自暴自棄もあり医師への恨みもありと言う混乱ぶりが見えたからだ。そしてそのうちに「誰にでも起こることなんだろうな」とも感じた。なくなった母親は92歳で息子は66歳だ。26歳の時の子供ということになる。いわゆる結婚適齢期である。高齢化で親が長生きするようになるとこれくらいの歳にこういう年齢にさしかかる。

新聞によると医師は入院を勧め息子はクレームの電話を医師会に入れていたそうだ。その後の供述も混乱気味であり「母親との別れが受け入れられていない」ことはわかる。誰でも通る避妊から怒りというプロセスをたどっている。猟銃という特殊さがそのありふれた感覚を打ち消してしまうのだが「離別を受け入れられないこと」自体を責めることは誰にもできないだろうなあと思う。

新聞やテレビはもちろん容疑者を責める。なくなったお医者さんは「地域の医療を支える立派な人」であり容疑者は「クレームを入れる困った人」扱いである。
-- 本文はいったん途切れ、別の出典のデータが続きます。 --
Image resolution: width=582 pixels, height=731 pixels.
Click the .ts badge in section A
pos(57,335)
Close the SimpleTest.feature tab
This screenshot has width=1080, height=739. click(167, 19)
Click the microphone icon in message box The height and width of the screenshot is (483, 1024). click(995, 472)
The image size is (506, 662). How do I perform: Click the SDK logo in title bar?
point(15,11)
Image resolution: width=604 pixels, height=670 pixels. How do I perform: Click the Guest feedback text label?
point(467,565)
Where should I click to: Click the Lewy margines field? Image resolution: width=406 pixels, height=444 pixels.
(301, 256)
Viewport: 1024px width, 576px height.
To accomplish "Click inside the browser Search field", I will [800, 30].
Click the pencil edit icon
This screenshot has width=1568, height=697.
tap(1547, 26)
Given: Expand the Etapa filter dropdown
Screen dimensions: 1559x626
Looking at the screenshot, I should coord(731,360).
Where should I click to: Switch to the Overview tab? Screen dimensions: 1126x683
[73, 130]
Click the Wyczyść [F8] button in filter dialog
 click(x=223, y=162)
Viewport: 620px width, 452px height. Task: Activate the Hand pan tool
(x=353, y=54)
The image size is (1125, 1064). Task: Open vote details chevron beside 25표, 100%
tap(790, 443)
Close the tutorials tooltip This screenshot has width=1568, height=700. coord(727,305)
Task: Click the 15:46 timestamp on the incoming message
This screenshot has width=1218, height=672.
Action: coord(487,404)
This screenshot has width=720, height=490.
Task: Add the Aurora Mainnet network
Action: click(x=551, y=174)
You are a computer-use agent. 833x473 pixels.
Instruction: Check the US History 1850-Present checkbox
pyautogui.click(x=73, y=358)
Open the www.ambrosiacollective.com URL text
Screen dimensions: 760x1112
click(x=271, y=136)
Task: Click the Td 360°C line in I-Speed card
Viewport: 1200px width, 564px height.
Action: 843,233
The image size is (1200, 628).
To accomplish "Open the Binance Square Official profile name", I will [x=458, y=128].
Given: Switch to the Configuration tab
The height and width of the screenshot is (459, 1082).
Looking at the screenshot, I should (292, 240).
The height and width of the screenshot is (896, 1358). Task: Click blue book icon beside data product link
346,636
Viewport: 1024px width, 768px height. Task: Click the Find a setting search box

日本は皆保険制度が充実している。誰でも同じような治療を受けることができる良い制度なのだが、元々は銃後の備えであり誰でも同じような扱いを受ける悪い制度でもある。特にお金がない人は最低限の扱いしか受けられないだろう。医療サービスのカスタマイズはできない。

なくなった医師の鈴木純一さんは44歳だったそうだ。2つの拠点を経営し300人の面倒を見ている。埼玉県ふじみ野市(11万人)、富士見市(10万8千人)、三芳町(3万8千人)の在宅医療対象者の8割にあたる300名の面倒を見ていたということなので「きめ細かい対応ができない」としても鈴木さんのせいではない。朝日新聞はもともと勤務医だった鈴木さんが地域医療の「ニーズの高まり」を感じて在宅医療に取り組むようになったと書いている。鈴木さんがなくなったことで地域医療が深刻な影響が懸念されているそうだ。一人の肩に大きな重圧がのしかかる。

鈴木医師はNHKの取材も受けている。地域で献身的に医療に取り組む熱心なお医者さんという印象である。危険を顧みずコロナ対応に勤しんでいた。こういう人がいなければ地域医療は崩壊してしまうのだろうなという気がする。

ただこれを読んで問題点も感じた。患者との距離が近すぎるのである。地域医療はかなりきつい仕事であり献身的でないと成り立たない。献身的な人はどうしても患者に近くなる。今回はお母さんが亡くなったあとで弔問に出かけたりしている。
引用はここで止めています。